**** Entries provided

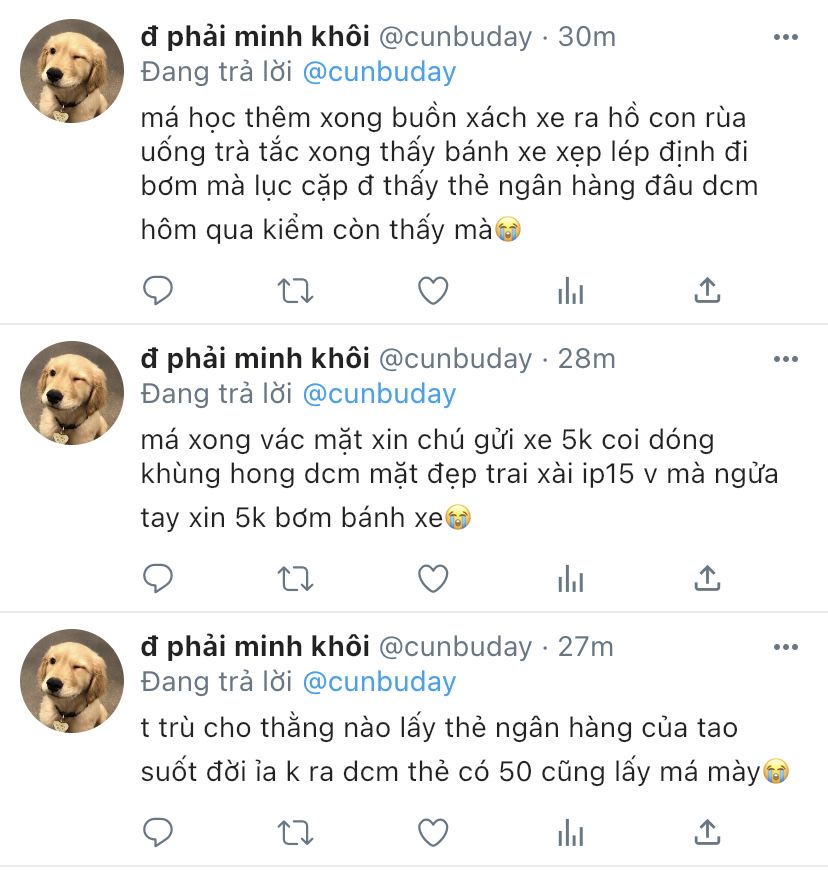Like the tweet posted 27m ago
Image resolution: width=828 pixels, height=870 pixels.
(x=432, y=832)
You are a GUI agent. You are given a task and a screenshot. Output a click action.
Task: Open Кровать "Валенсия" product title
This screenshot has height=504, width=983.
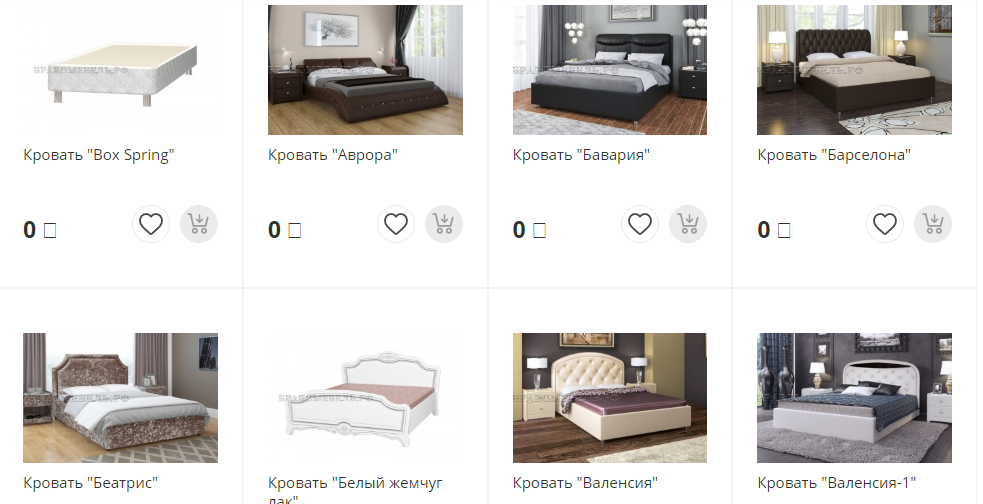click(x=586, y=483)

********
**** Entries provided

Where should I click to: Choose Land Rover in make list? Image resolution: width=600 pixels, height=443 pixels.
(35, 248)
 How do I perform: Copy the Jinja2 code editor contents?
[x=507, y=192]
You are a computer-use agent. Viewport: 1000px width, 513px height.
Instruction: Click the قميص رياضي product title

********
**** Entries provided

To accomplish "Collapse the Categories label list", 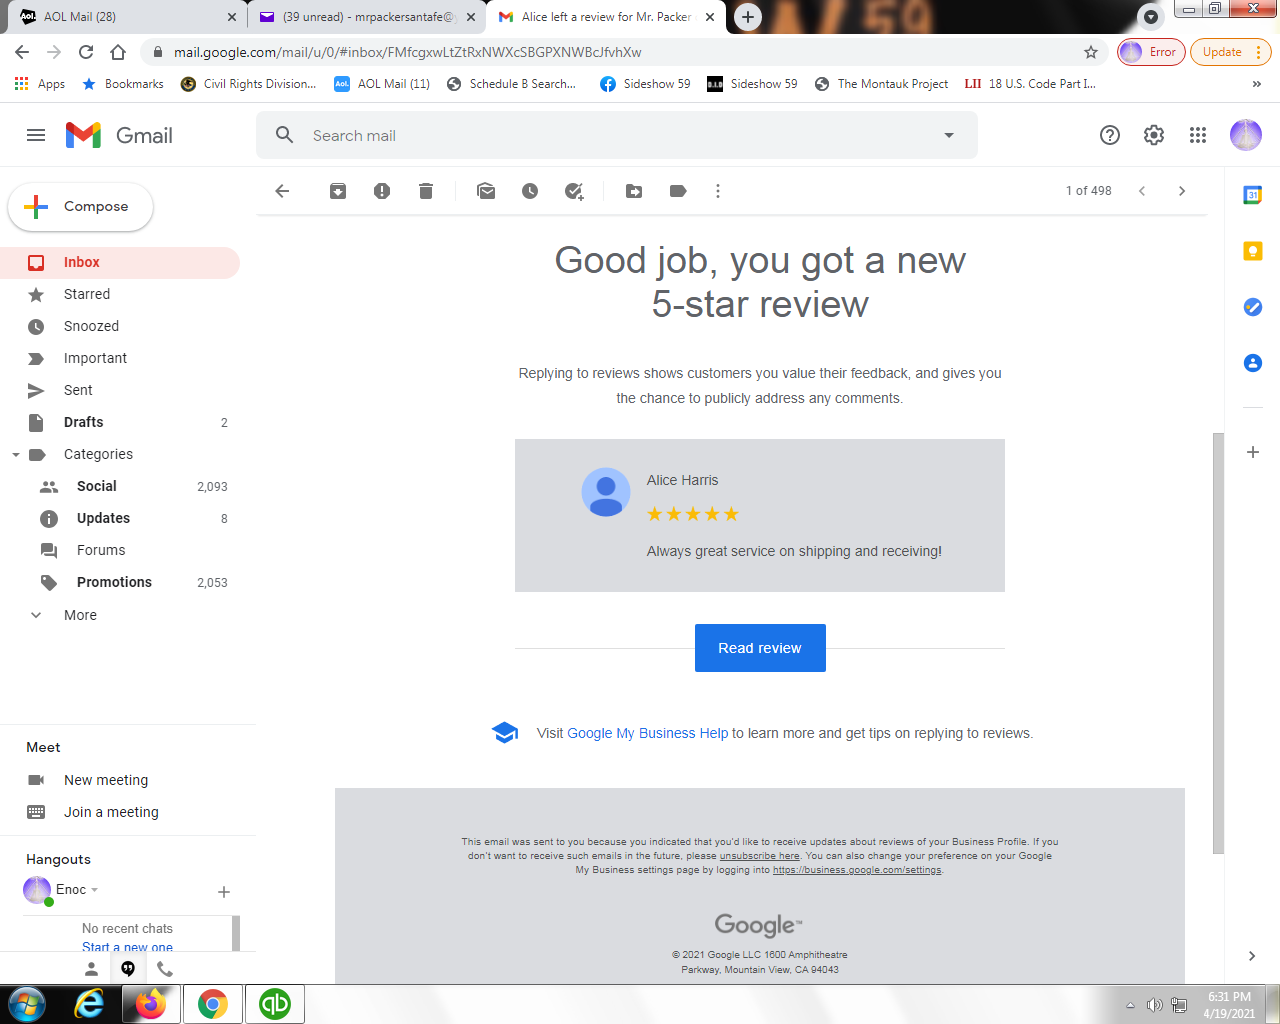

********

**Your assignment**.
For every line above in which the string "title" appears, add one; please give the final count and nothing else.

**Response to this task**.
2